We then moved on through the internal walkways to the door of no return. A powerful experience to open the door and see nothing but sea. As we walked toward the heavily fortified walls of the fort, my eyes were fixed on the vast presence of the ocean and the sense that there was no way to know what and where it was to lead.
http://www.africa-ata.org/gh_photos1.htm
As we turned to continue our tour and we came upon a new sign that was above the door. It said the"Door of Return". This sign was placed here recently, when the bones from a slave cemetary on Wall St in NYC and also a site in Jamaica were returned for inturnment at the river side (The Joseph Project) which was the place for "The Last Bath" for captured people b4 they arrived at the castle.
We proudly passed through the door of return!
We continued to the areas of the castle where the English resided. The first place that we came upon is the English church. A chapel situated above the dungeons. Thats right, their church was right on top of our ancestors dungeons.
Then on to the offices and quarters for the Brittish. I was amazed at the stark difference in atmosphere. I immediately wanted it as my studio. Whole walls of windows, wood floors big open spaces. Jesse did not want to go into the area.

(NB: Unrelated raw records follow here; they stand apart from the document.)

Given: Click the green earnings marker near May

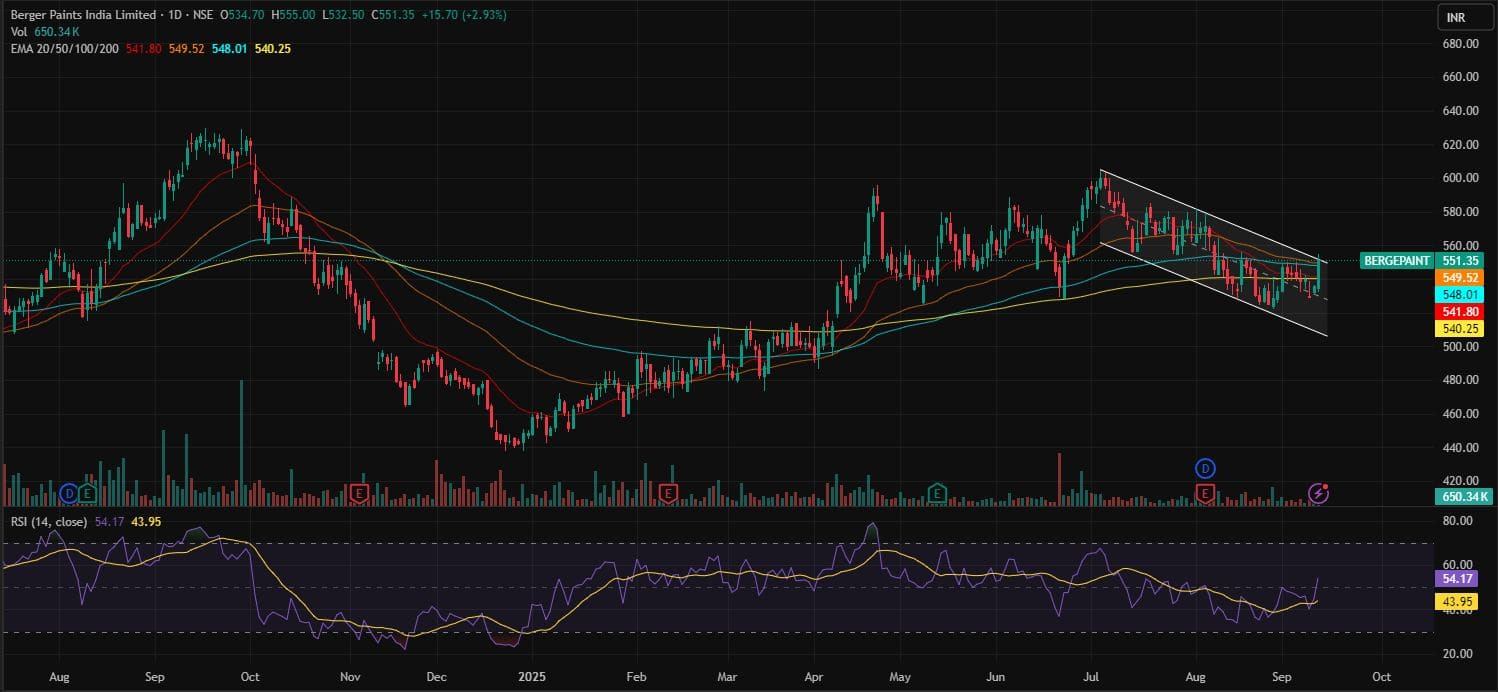Looking at the screenshot, I should coord(937,493).
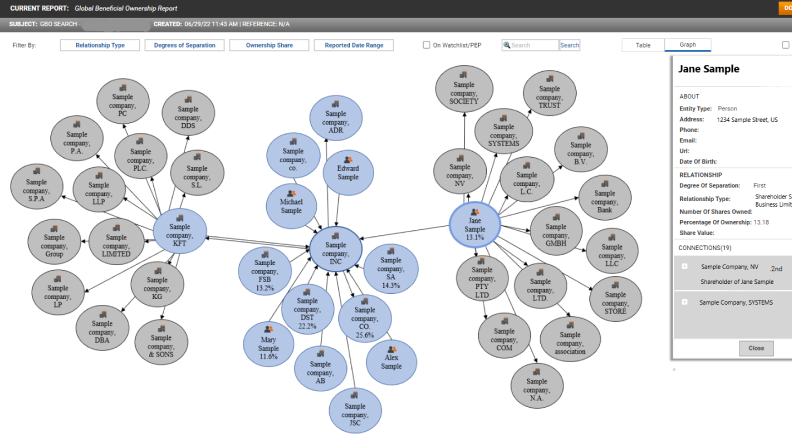Open the Ownership Share filter
The width and height of the screenshot is (792, 446).
click(267, 45)
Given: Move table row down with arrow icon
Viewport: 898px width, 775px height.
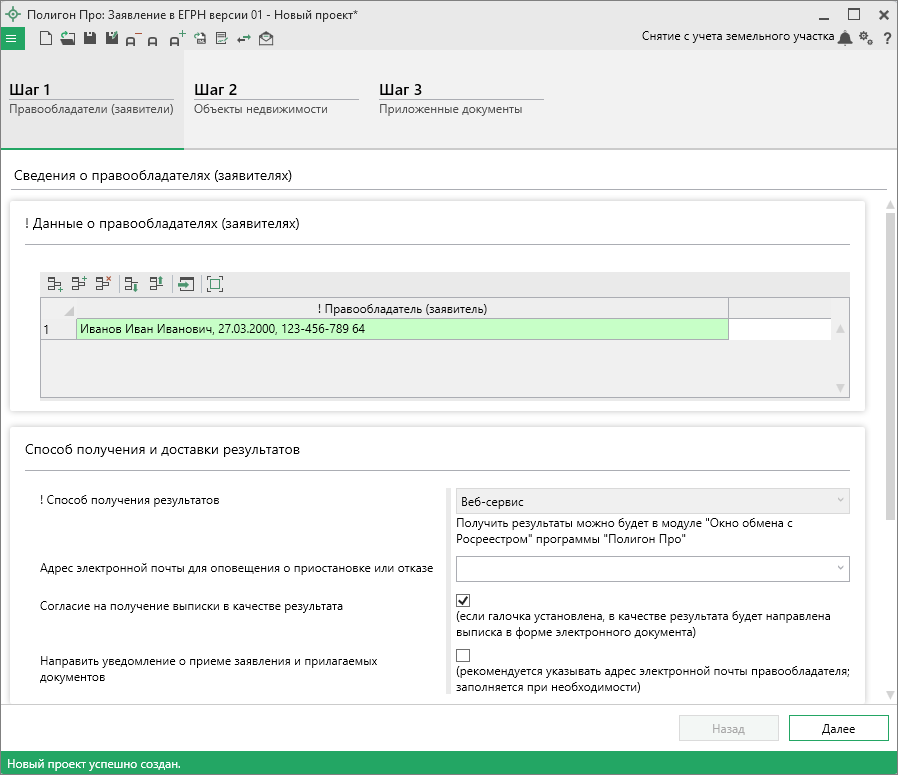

This is one of the premier tourist spots in Ghana. It has been cleaned up and painted. It is where so many African Americans come to cry, rage and understand. I surprised myself as I did not have that experience so much. The areas for the women did touch me, but there was something that was a bit too staged about the site in it's current state that kept me from really feelin it. The fact that there were so many Ghanaian voyeurs around did not help. I felt that I wanted privacy (no such thing in Ghana, there are eyes everywhere!) to really feel. I disappointed myself as I wanted to cry, I wanted to rage and I wanted to wail and discharge.......pero nada.